Calculating Fourier Integral with a Change of Variable | Homework Help

[mhill]

Homework Statement

calculate the Fourier transform $$\int_{-\infty}^{\infty}dx e^{iux} (a+x)^{-1/2}$$ and $$\int_{-\infty}^{\infty}dx e^{iux} (a-x)^{-1/2}$$

Homework Equations

see statement above

The Attempt at a Solution

i believe that making a change of variable (a+x)=t or (a-x)=t depending of the problem i can convert the initial problem into this one

$$\int_{-\infty}^{\infty}dx e^{iut} (t)^{-1/2}$$

and using the property of the square root $$(-x)^{1/2}=ix^{1/2}$$ with "i" the root of -1 then this integral is equal to the real valued integral

$$\int_{0}^{\infty}dt sin(ut) (t)^{-1/2}$$ which is for me easier to calculate, my question is if the reasoning made is correct or if i forgot a constant in the results.

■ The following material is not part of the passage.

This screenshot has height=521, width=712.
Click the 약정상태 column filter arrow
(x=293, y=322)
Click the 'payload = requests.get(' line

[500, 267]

also using distribution theory and tables i reachet to the result

$$\int_{-\infty}^{\infty}dx e^{iux} (x)^{-1/2}=C(-iu)^{-1/2}sgn(u)$$ with 'C' a constant relating $$\Gamma (-1/2)$$ and $$-i\pi$$ sgn(x) is the sign function that values -1 for negative values and 1 for positive ones.

 

[mighty2000]

Your approach is correct. By making the change of variables, you have transformed the integrals into a more manageable form. However, you may need to be careful with the limits of integration when making the substitution. In the first integral, the limits should be from 0 to infinity and in the second integral, the limits should be from -infinity to 0. This is because when you substitute t = a + x, you are essentially shifting the integration limits as well. As for the constant, it will depend on the value of a. If a is positive, then the constant will be 1, but if a is negative, the constant will be -1. This can be seen by plugging in a = 1 into the original integrals and comparing it to the result you obtained using distribution theory. I hope this helps. Good luck with your calculations!